L'OPEP cherche à contrebalancer la chute des cours, qui ont accusé un recul de 30% ces deux derniers mois, mais doit s'accorder sur le volume de cette réduction et sur la clé de répartition de l'effort. "Nous recherchons une baisse suffisante pour équilibrer le marché", avait souligné le ministre saoudien, poids lourd de l'organisation, avant le début de cette réunion cruciale.

M. al-Faleh a plaidé pour une baisse de production d'"un million de barils par jour". Mais ce niveau, inférieur aux attentes des marchés, a provoqué une nouvelle chute des cours dans les échanges européens, le baril de Brent passant même passagèrement sous les 60 dollars. "L'Arabie saoudite a suggéré une baisse de la production plus faible que ce que le consensus estimait", a expliqué David Madden, analyste pour CMC Markets.

Alors que Riyad est contraint à un délicat jeu d'équilibriste vis-à-vis de son allié américain, le ministre saoudien a assuré ne pas vouloir se laisser dicter sa conduite. Washington "n'est pas en position de nous dire ce que nous devons faire", a-t-il estimé devant la presse, ajoutant: "Je n'ai besoin de la permission de personne pour diminuer" la production.

Le président américain Donald Trump avait exhorté mercredi dans un tweet l'OPEP à "maintenir sa production en l'état" afin de ne pas mécontenter les consommateurs. L'organisation a produit 32,99 millions de barils par jour en octobre, selon l'Agence internationale de l'énergie.

Tout en se disant opposé à une baisse de la production de son propre pays en raison des sanctions américaines, le ministre iranien du Pétrole, Bijan Namdar Zanganeh, a lui aussi ironisé jeudi sur le tweet de M. Trump. "C'est la première fois qu'un président des États-Unis dit à l'OPEP ce qu'elle doit faire", a-t-il relevé. Le ministre a estimé que la plupart des pays de l'OPEP visaient un prix du brut compris "entre 60 et 70 dollars".

Rôle de la Russie

L'ampleur de la baisse de l'offre qui pourrait être annoncée à l'issue des discussions dépend aussi de l'effort que consentira la Russie avec laquelle l'OPEP est liée depuis fin 2016 par un accord de limitation de production.

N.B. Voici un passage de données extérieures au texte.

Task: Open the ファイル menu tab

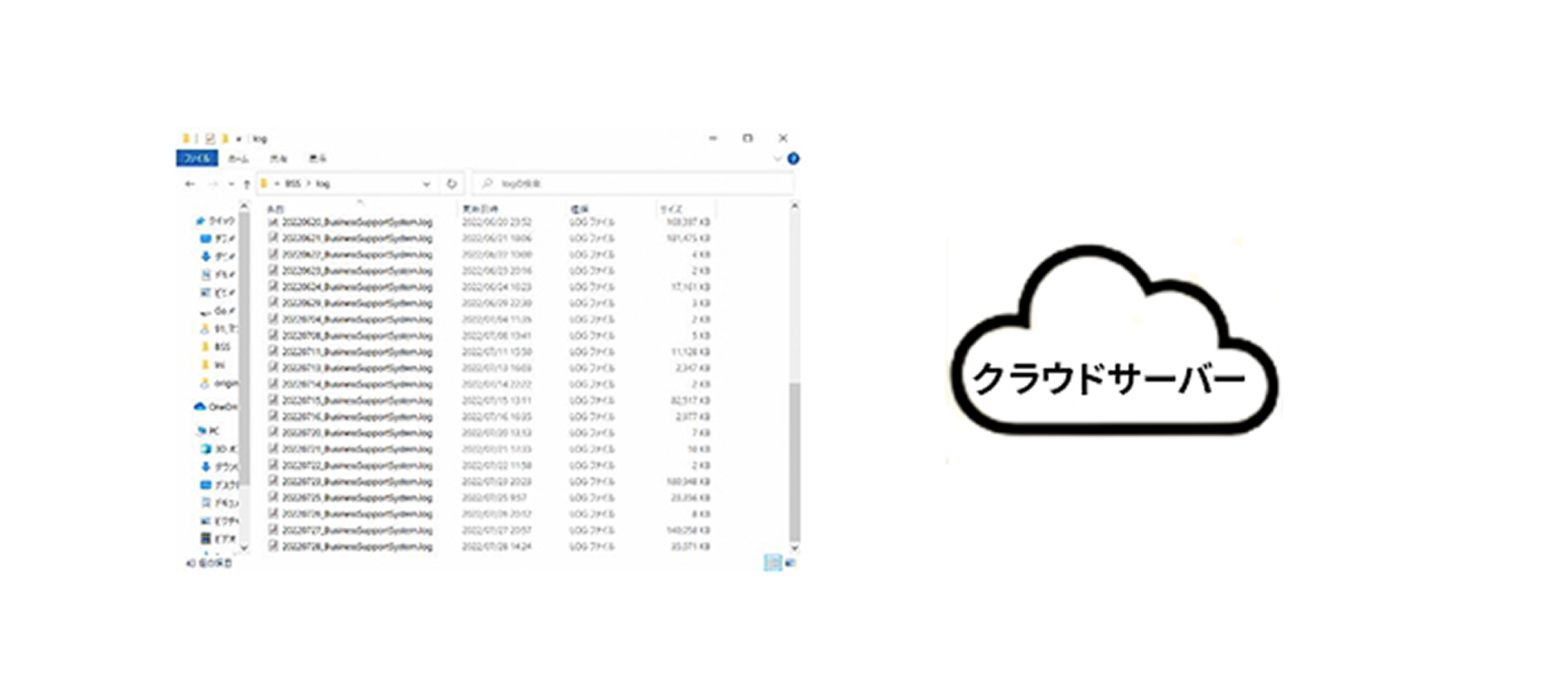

Le ministre russe de l'Énergie, Alexandre Novak, qui doit assister à la réunion de vendredi à Vienne, a souligné jeudi à Saint-Pétersbourg que son pays suivait "la situation réelle et l'évaluation réelle du marché". Mais il a rappelé qu'en plein hiver, les "conditions climatiques" russes rendaient "beaucoup plus difficile de réduire (la production) que pour d'autres pays", laissant entendre qu'un éventuel effort de Moscou ne pourrait intervenir que plus tard. Pour les analystes de Commerzbank, "la Russie aura un rôle clé à jouer dans ce contexte".

Mercredi, la firme de courtage londonienne PVM avait estimé qu'une absence de baisse de production déclencherait "une frénésie de ventes dans des proportions bibliques et garantirait le retour à une surabondance mondiale de pétrole".

Mais la marge de manoeuvre de l'OPEP est d'autant plus réduite que les Saoudiens peuvent difficilement se permettre de s'aliéner le président américain après l'indignation internationale suscitée par l'assassinat du journaliste Jamal Khashoggi au consulat d'Arabie saoudite à Istanbul.

En juin, les producteurs avaient assoupli leur discipline avec pour objectif de permettre à la Russie et à l'Arabie saoudite d'extraire davantage pour compenser les pertes prévues de barils iraniens en raison du rétablissement des sanctions américaines.

Mais les exemptions accordées au dernier moment par les États-Unis à huit pays importateurs, à des niveaux plus élevés que ne l'attendait le marché, ont contribué au plongeon des prix de ces deux derniers mois, effaçant les gains engrangés depuis début 2017.